| Recorded data |

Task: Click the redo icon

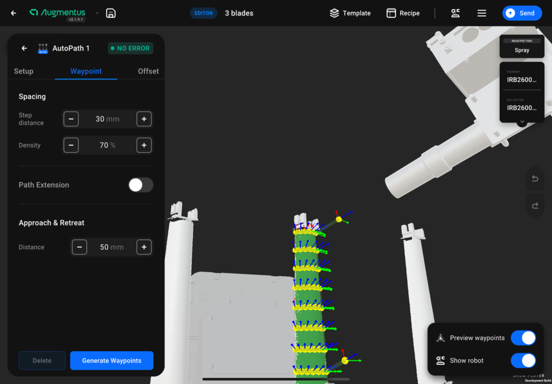Action: point(535,205)
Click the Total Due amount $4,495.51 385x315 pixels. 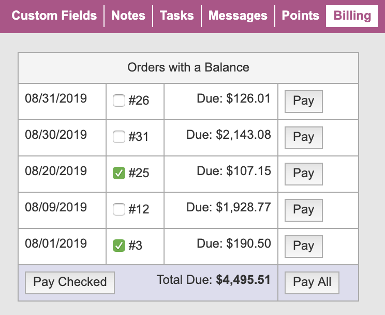coord(243,280)
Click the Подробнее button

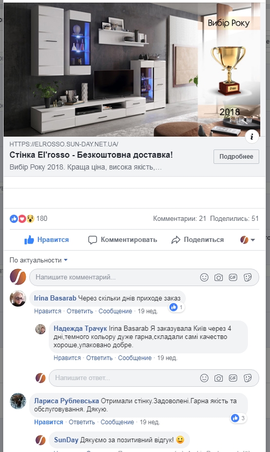point(236,157)
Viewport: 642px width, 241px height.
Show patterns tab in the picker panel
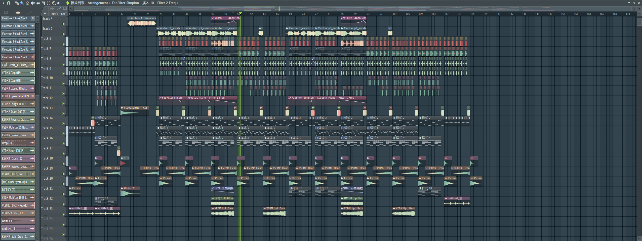pyautogui.click(x=6, y=13)
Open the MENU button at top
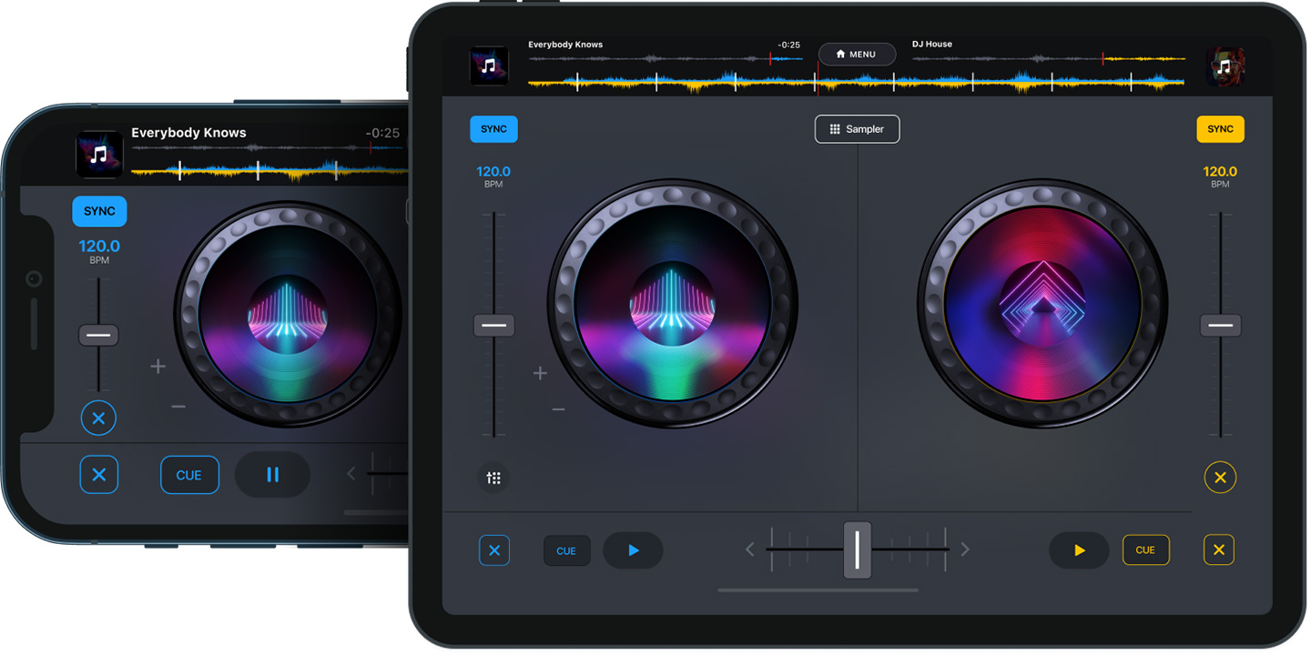The image size is (1311, 655). [x=857, y=55]
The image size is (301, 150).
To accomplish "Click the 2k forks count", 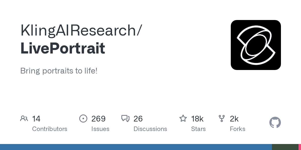I will pos(234,119).
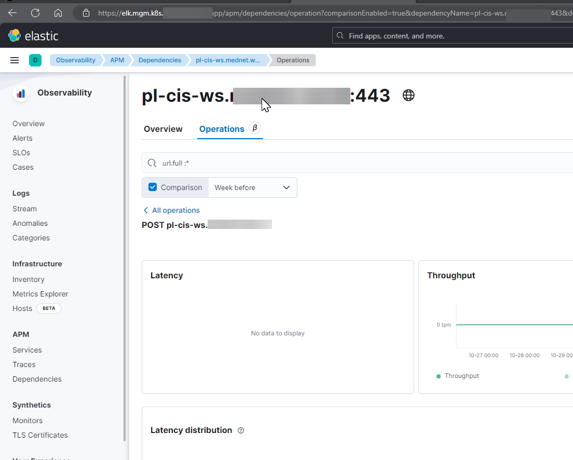The height and width of the screenshot is (460, 573).
Task: Open the 'Week before' comparison dropdown
Action: pyautogui.click(x=252, y=187)
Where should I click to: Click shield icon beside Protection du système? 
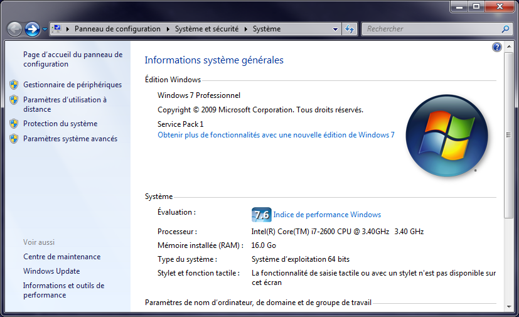coord(14,124)
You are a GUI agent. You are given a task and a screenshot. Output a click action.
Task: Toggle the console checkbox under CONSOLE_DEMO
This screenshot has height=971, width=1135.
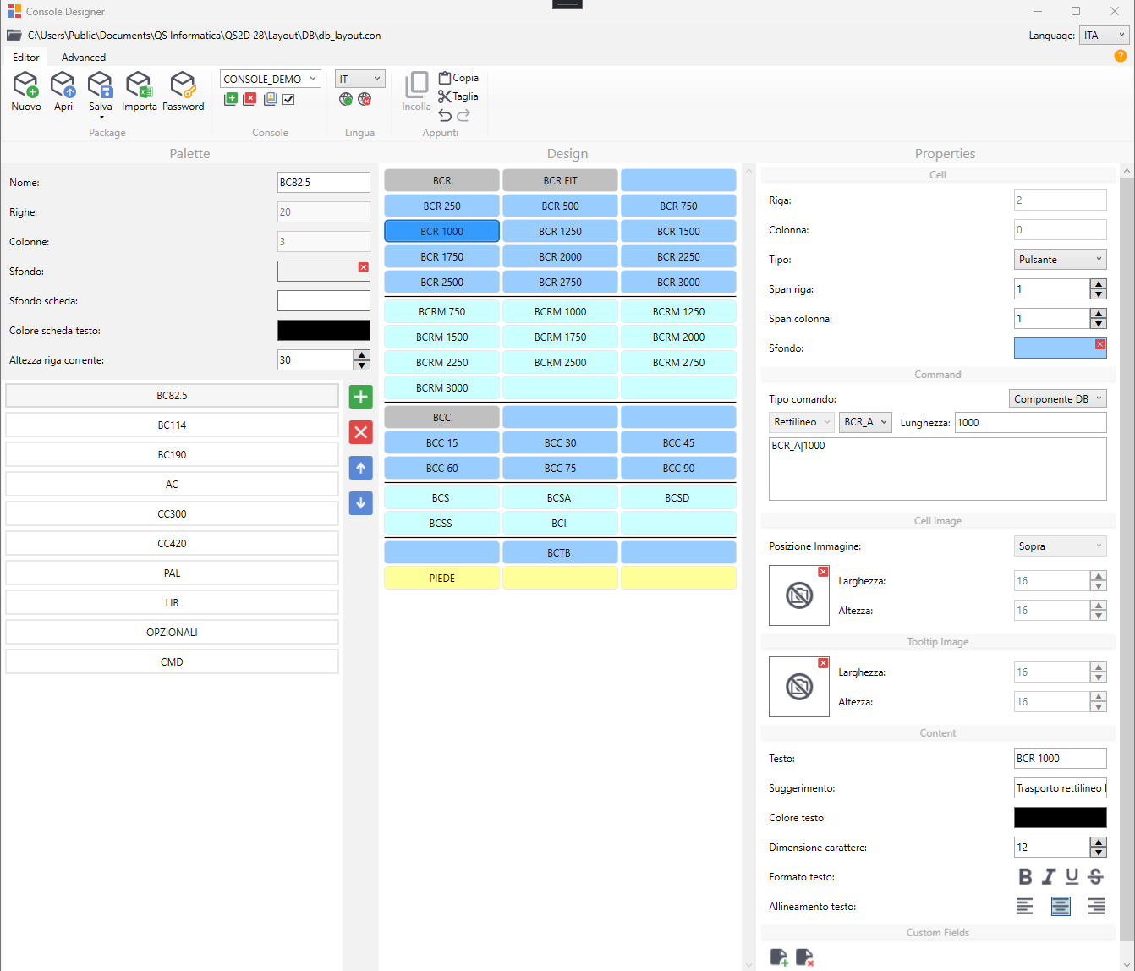(x=288, y=99)
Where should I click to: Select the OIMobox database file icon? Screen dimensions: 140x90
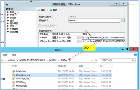pyautogui.click(x=14, y=71)
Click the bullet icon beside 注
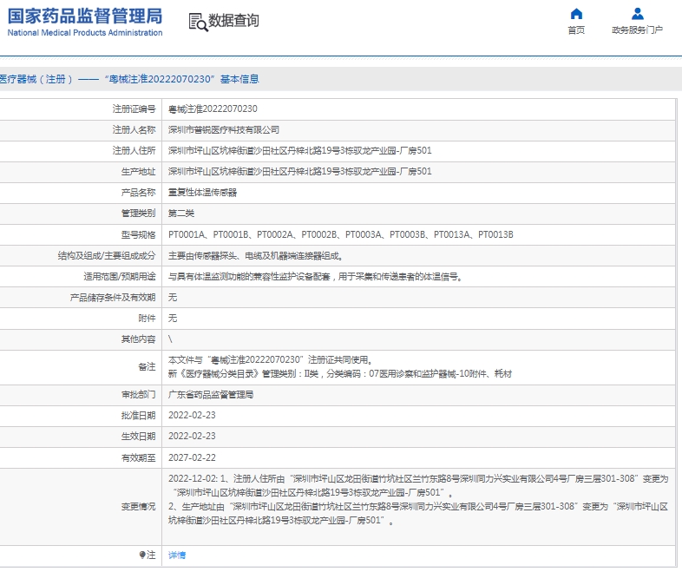682x572 pixels. click(x=141, y=555)
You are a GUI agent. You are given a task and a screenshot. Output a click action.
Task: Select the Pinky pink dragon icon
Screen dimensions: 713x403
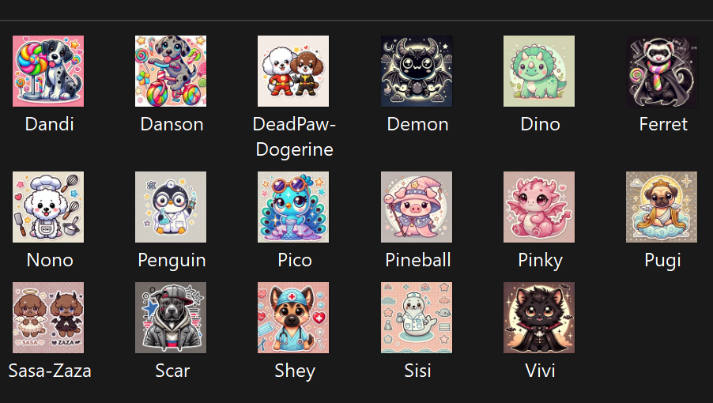[539, 207]
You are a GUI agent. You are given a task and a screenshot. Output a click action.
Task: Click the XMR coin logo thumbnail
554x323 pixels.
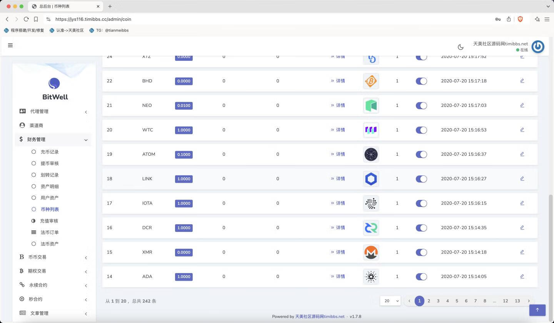(370, 252)
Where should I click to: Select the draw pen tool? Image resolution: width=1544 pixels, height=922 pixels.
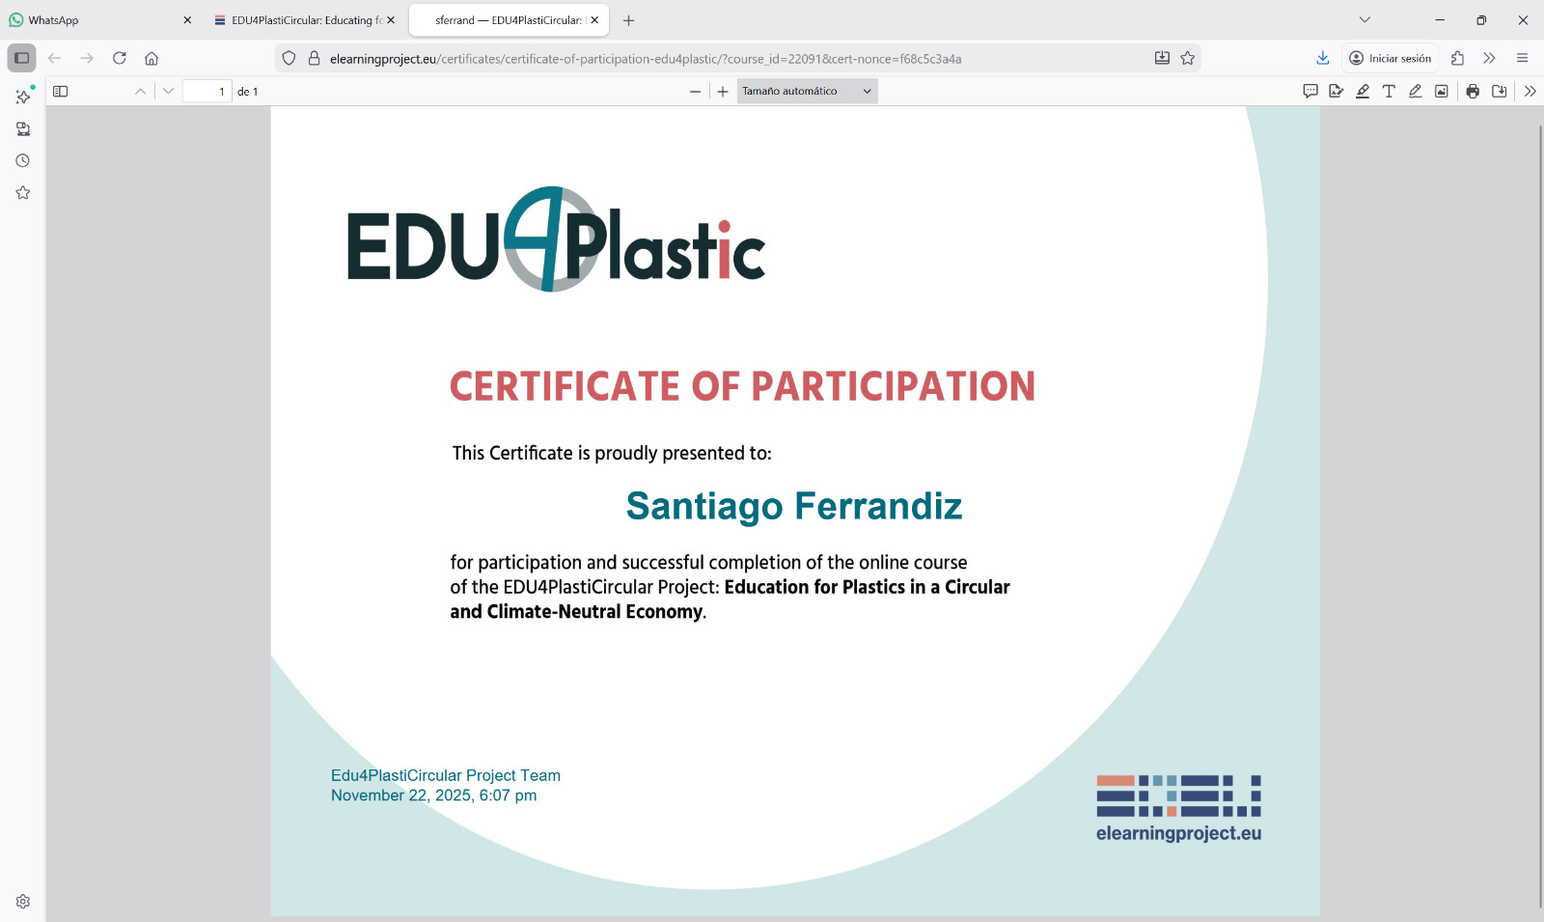point(1415,92)
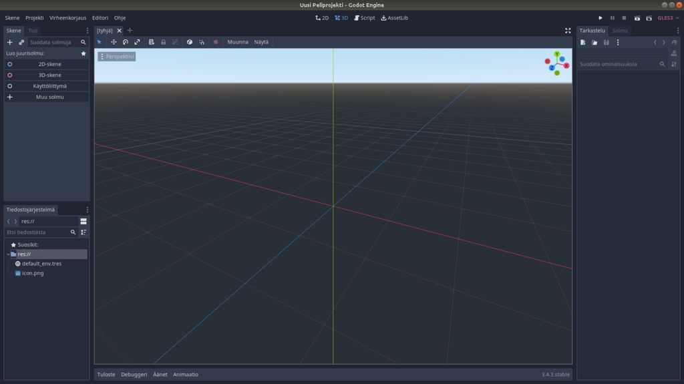Select the Rotate mode tool

coord(125,42)
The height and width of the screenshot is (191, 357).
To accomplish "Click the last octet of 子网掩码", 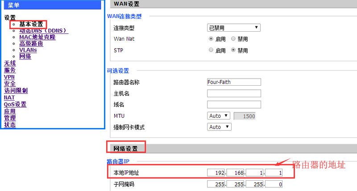I will [273, 184].
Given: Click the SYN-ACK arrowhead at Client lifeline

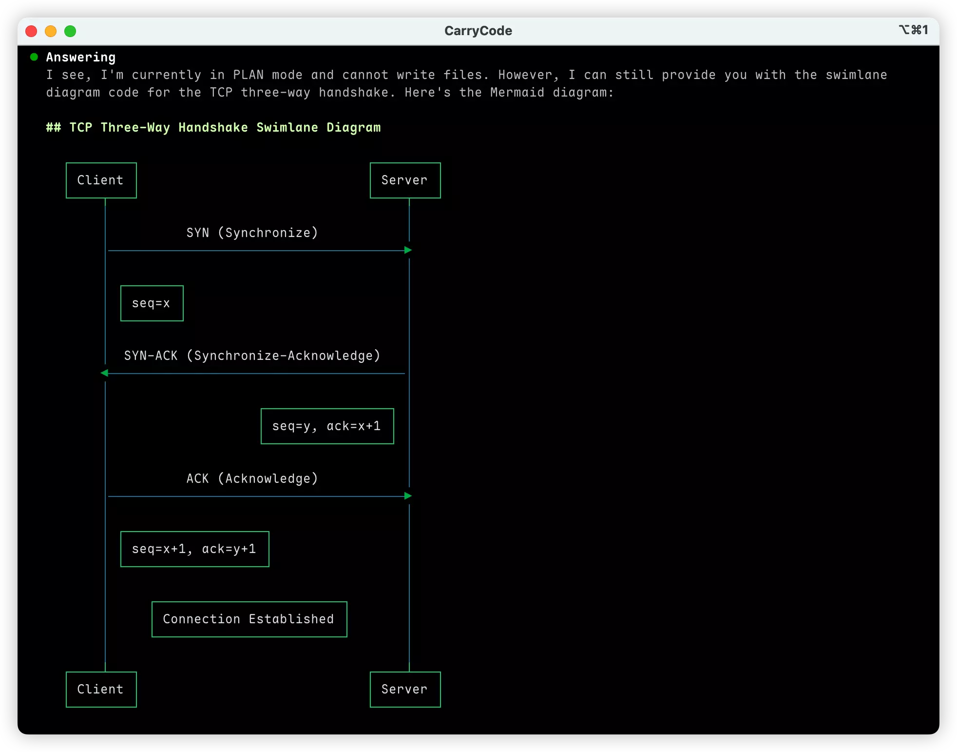Looking at the screenshot, I should (104, 373).
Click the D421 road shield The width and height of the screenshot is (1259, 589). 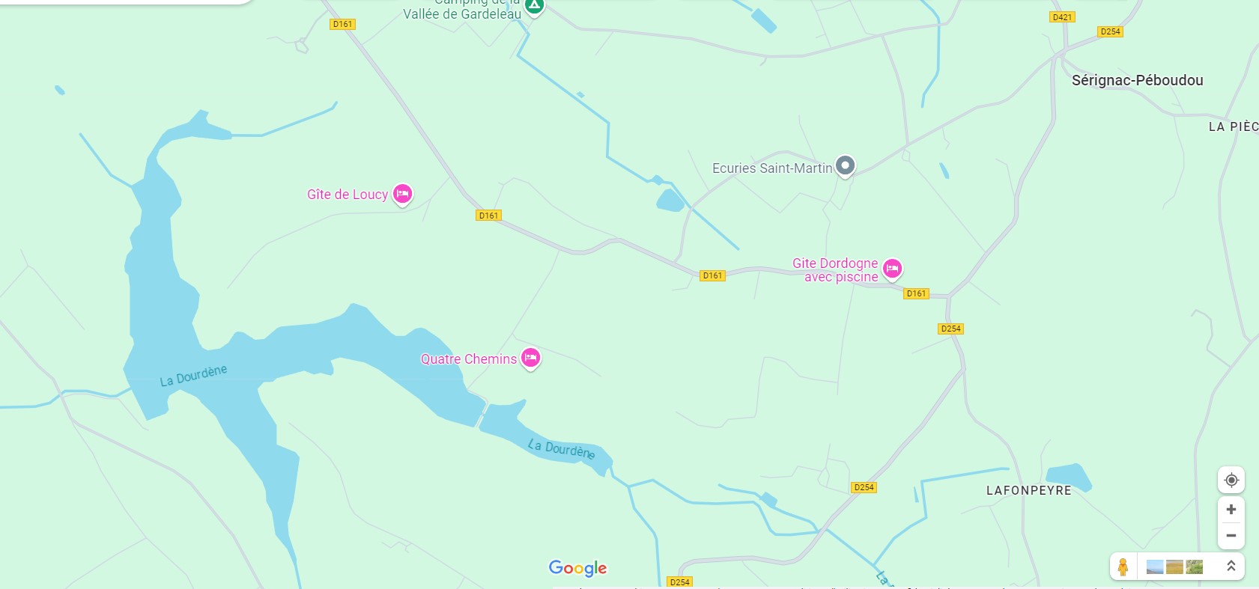click(1062, 17)
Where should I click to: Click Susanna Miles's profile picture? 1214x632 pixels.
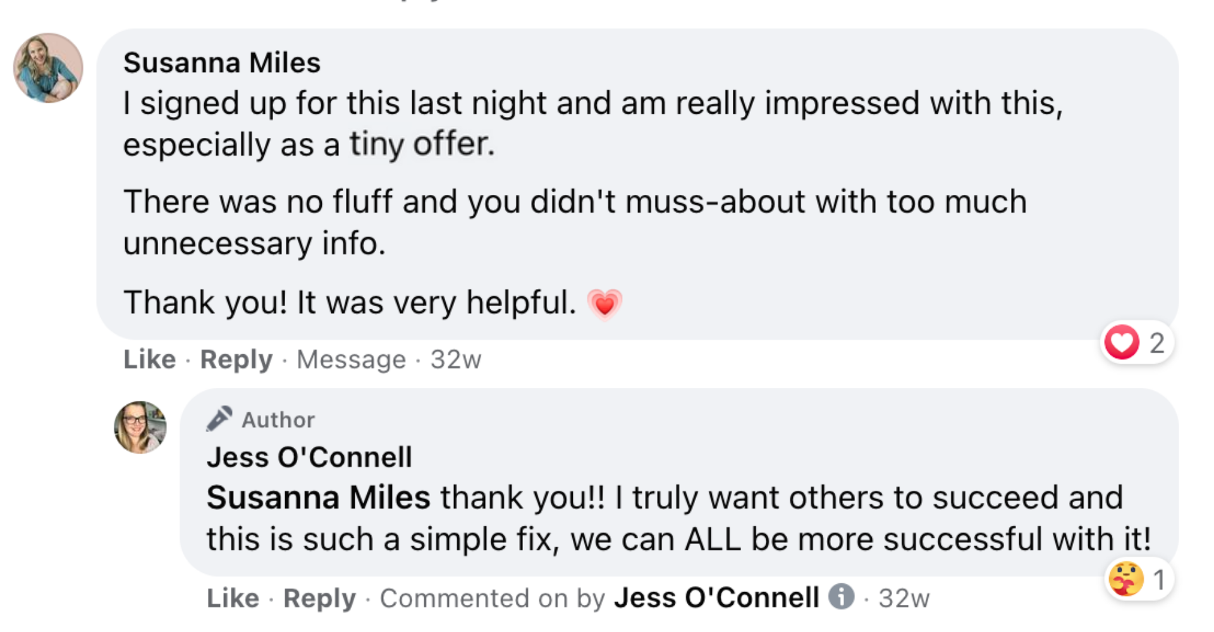click(x=48, y=68)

| Your assignment |
Your reply should consist solely of the lines above from the line containing "Where should I click to: Select the OIMobox" up to and including the line containing "Task: Select the Pinky pink dragon icon", reproduced exactly, minus the pictures.

| Answer to the exercise |
Where should I click to: Select the OIMobox database file icon? Screen dimensions: 140x90
pyautogui.click(x=14, y=71)
Click the bullet icon beside 注
682x572 pixels. click(x=141, y=555)
You are a GUI agent. You are given a task and a screenshot. Output a click action.
Task: Select the Pinky pink dragon icon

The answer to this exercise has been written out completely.